Call it, the mystery of the missing bill: The 2002 farm bill expired Sept. 30. Not only is there no 2007 farm bill to replace it, there is talk that it might take until December or later before a new bill is authorized.
Congress might extend the 2002 farm bill to make up for the legislative deficit in the meantime, says Larry Sanders, agriculture policy specialist with the Oklahoma Cooperative Extension Service in Stillwater.
"Recent farm bills have been late so it's not time to panic," Sanders says. "There seems to be inertia to maintain the status quo, so we could see an extension of the 2002 bill for a year or more."
The holdup is due to a stalemate in the U.S. Senate, as the administration and the House of Representatives have both published their versions of a 2007 farm bill.
"Historic precedent suggests that there's some wiggle room in terms of time," Sanders says. "Authority for commodity supports covers the 2007 crop year, which extends beyond Sept. 30. Congress could appropriate funds on discretionary programs to extend beyond the current expiration date."
In fact, Congress missed reauthorization deadlines for the 1985, 1990 and 1995 farm bills, yet continued funding for both mandatory and discretionary programs without underlying authority.
Theoretically, if a farm bill expires and a new one is not passed, the provision of "permanent legislation" takes effect. That legislation is made up of three acts passed 60 years to 70 years ago.
"When the 1990 farm bill expired in September 1995 and a new farm bill wasn't signed until April of 2002, then-agriculture secretary Glickman refused to "pull the trigger," recognizing the difficulties in doing so, and perhaps expecting Congress to eventually pass new legislation," Sanders says..
Some analysts see a protracted debate increasing the likelihood of extending the current bill and indicating that a new bill will look more like the old bill than something completely new.

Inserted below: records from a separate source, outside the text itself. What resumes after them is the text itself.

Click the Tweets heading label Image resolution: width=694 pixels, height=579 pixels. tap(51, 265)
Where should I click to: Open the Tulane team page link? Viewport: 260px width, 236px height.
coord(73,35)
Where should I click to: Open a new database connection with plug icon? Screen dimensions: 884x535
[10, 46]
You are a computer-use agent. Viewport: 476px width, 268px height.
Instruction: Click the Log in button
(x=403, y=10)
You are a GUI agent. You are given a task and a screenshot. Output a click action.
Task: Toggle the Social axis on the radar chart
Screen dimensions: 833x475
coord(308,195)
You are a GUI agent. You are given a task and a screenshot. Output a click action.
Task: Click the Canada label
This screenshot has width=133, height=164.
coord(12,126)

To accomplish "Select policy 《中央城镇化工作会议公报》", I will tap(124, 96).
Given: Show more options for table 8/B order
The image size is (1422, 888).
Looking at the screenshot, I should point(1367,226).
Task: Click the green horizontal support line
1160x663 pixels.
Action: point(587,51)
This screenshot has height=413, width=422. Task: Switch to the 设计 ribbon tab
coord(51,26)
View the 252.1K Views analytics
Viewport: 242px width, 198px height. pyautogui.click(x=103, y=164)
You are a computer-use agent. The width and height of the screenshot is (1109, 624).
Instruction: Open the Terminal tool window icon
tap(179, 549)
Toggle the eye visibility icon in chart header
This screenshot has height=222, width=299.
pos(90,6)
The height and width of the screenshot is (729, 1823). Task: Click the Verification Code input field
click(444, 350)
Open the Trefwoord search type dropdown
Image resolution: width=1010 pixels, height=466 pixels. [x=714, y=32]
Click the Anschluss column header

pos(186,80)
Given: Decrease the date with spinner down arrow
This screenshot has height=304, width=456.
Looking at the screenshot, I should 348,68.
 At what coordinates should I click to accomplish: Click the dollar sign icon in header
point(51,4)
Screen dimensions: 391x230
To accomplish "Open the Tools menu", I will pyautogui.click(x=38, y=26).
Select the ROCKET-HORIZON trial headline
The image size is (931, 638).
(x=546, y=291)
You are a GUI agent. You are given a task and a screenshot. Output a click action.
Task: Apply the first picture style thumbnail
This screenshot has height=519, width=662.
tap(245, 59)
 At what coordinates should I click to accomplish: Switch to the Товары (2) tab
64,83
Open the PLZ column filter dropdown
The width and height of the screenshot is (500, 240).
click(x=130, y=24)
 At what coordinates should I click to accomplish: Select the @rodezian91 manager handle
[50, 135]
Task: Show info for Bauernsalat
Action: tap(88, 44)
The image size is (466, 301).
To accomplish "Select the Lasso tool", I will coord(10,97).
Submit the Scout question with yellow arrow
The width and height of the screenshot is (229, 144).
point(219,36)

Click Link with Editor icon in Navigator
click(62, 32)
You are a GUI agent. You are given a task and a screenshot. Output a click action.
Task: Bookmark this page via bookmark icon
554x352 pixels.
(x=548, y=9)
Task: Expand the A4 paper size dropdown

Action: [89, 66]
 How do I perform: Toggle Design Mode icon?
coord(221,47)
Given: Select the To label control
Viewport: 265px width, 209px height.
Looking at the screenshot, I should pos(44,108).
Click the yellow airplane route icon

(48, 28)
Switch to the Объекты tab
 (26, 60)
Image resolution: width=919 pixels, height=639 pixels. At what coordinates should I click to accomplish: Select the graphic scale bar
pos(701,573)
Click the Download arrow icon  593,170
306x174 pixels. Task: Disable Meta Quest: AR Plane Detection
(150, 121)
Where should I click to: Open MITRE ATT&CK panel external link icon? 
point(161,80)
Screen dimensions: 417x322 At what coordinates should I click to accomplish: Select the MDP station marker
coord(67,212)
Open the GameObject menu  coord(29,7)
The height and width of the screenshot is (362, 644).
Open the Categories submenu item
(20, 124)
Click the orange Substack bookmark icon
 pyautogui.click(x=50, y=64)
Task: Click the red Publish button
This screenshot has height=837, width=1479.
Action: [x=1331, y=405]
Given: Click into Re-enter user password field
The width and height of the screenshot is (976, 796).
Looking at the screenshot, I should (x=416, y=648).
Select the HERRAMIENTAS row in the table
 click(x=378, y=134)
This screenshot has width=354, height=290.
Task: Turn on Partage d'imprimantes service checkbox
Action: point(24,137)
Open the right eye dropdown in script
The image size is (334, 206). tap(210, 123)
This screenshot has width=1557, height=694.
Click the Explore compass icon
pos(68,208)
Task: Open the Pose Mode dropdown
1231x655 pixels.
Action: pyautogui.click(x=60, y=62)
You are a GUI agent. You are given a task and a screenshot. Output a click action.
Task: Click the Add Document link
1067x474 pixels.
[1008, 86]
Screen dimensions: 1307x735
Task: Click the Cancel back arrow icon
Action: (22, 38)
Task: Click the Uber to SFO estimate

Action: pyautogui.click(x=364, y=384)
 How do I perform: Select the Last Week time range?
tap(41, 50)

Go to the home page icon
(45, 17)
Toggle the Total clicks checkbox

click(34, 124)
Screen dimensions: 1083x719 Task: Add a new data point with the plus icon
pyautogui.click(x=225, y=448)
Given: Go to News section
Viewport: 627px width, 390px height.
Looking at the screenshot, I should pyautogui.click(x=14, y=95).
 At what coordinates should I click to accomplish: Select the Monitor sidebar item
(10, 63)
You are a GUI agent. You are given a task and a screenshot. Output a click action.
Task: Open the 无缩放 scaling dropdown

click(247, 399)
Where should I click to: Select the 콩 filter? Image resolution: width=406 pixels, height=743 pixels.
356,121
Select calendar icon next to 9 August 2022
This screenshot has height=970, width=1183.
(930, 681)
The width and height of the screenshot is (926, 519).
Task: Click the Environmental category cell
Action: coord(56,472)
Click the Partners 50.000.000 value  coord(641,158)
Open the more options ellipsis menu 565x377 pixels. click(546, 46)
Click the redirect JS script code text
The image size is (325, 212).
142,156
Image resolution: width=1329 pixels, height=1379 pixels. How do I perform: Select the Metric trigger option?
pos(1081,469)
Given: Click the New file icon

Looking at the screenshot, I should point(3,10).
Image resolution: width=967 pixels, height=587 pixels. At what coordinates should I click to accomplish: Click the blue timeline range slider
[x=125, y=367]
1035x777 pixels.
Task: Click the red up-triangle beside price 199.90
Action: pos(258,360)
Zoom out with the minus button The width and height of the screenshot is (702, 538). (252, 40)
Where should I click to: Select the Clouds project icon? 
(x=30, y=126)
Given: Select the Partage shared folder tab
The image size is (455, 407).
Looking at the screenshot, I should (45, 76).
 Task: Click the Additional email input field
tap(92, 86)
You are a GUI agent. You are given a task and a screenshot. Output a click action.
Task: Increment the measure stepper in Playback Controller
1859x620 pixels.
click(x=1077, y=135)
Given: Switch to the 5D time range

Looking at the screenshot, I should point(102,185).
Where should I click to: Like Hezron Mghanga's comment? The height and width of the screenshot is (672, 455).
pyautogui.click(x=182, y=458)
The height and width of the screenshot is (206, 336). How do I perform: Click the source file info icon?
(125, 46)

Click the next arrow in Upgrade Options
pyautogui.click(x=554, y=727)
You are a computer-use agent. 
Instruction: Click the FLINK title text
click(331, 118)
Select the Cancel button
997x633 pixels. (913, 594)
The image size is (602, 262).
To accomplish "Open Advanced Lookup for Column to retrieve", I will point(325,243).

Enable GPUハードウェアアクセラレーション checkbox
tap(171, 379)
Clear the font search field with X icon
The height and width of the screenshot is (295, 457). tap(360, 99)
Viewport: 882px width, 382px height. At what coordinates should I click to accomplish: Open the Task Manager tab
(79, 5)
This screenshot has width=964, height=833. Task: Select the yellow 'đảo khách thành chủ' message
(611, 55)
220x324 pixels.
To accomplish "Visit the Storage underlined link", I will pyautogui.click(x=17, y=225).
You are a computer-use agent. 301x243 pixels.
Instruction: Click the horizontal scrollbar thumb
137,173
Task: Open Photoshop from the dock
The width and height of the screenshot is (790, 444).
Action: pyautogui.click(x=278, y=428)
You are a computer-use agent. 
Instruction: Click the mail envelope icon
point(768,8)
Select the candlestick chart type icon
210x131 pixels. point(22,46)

Sanders says that recent movement in World Trade Organization negotiations has rekindled the issue of whether a new farm bill would be shaped to fit a WTO agreement or simply ignore trade agreements.
"One possibility is that a new farm bill or an extension of the existing bill could be passed for a short time until a new WTO agreement is reached," Sanders says. "Then, the farm bill might be modified to fit the WTO agreement or a new farm bill be drafted."